AB InBev shares the strategic goal of multinational TMC consolidation,
but BAT is much farther ahead. Although it operates in 180 countries, BAT two
years ago applied the 80/20 rule to select 64 of those markets for
consolidation. At the time, those 64 countries were served by 27 different TMCs.
Each market was managed individually by a
TMC, even when that TMC served BAT in more than one country
Woodley and Huss cited numerous reasons for the decision to consolidate.
Top of the list was improved data quality. "Previously, we would ask the
same question in 15 different markets and get the answer in 15 different
formats and three different languages," said Huss. "It would take
three months to clean it up."
Other motives included more consistent service, especially in applying and
monitoring travel policy. "We now communicate to travelers in a much more
consistent way," Woodley said. That is a key achievement, given how widely
BAT's travel is dispersed. Its three highest-spending travel markets–the United
Kingdom, South Africa and Brazil—are on three different continents.
Agrega staged the TMC request for proposals in two waves. The first
consisted of Western Europe, Eastern Europe and the Middle East/Africa. The
second covered Asia/Pacific and the Americas. Selection criteria included not
only price but also such factors as data integration and security, and an
ability to meet local business requirements.
Once CWT was chosen, Woodley and Aucamp needed to sell the selection
internally. "Each market had the option to stay with its current TMC, so
we had to present to every one of them," said Woodley. They were won over
by being made to realize that Agrega was taking a great deal of work off their
hands in terms of travel management in general and TMC relationship management
in particular. The opportunity to benchmark data was dangled as an additional
incentive.
Once countries opted into the CWT agreement, they were scheduled into
the global implementation program. Each country went through a 90-day
implementation period overseen by BAT managers and a local CWT manager. Woodley
and Aucamp experienced significantly different reactions as local
implementations were accomplished. "In some markets we didn't receive a
single call during the three months except to say they had completed the task,"

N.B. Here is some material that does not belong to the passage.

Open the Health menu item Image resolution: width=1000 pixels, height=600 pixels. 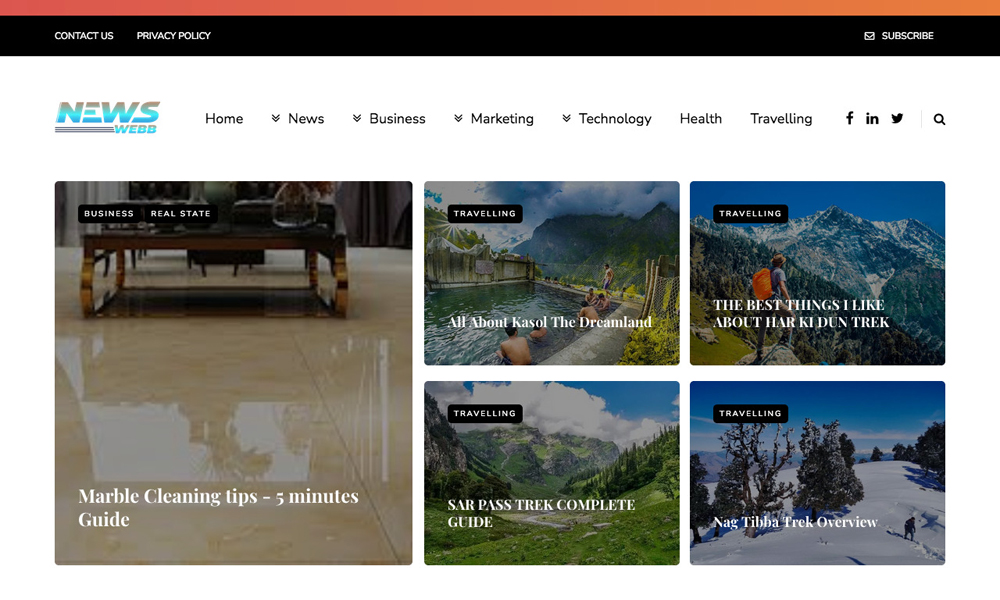[x=700, y=118]
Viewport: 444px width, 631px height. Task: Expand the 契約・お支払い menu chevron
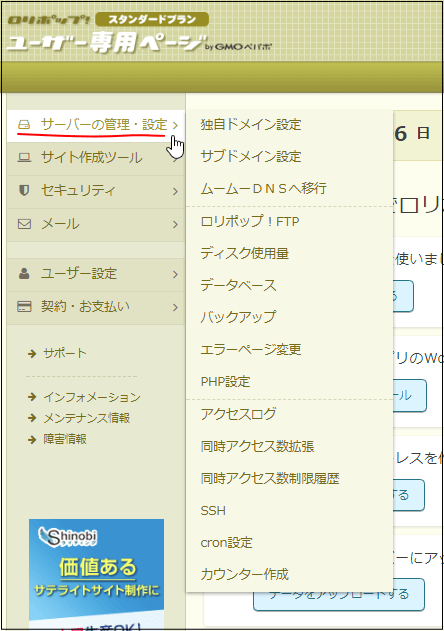click(175, 307)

said Huss. "In others, we had to walk them through every step of the
process." Countries with a high percentage of online bookings or where the
incumbent TMC had not been in place for a long time generally were easier to
switch. Another important determinant was whether BAT could identify a local
champion who understood and engaged in the program.
Asked what advice she would give to other travel managers contemplating
global TMC consolidation, Woodley said: "Make sure you have a robust
strategy. Know what you want to do and be prepared to justify every change you
want to make. Communications are very important too. We had our strategy
summarized on a single slide, and we never assumed people understood what we
were doing until they told us they did."
The consolidation has brought benefits to both internal and external
relationships. Internally, the visible success of the first implementation
created a third wave of countries—including Morocco, Malta, Cyprus, Indonesia,
Ivory Coast and Jordan—that initially were not included in the program but volunteered
to join. Externally, the improved data has given a boost to supplier relations.
"We are more confident now in our negotiations with airlines," Huss
said, "and we have been able to issue global hotel RFPs for the first time."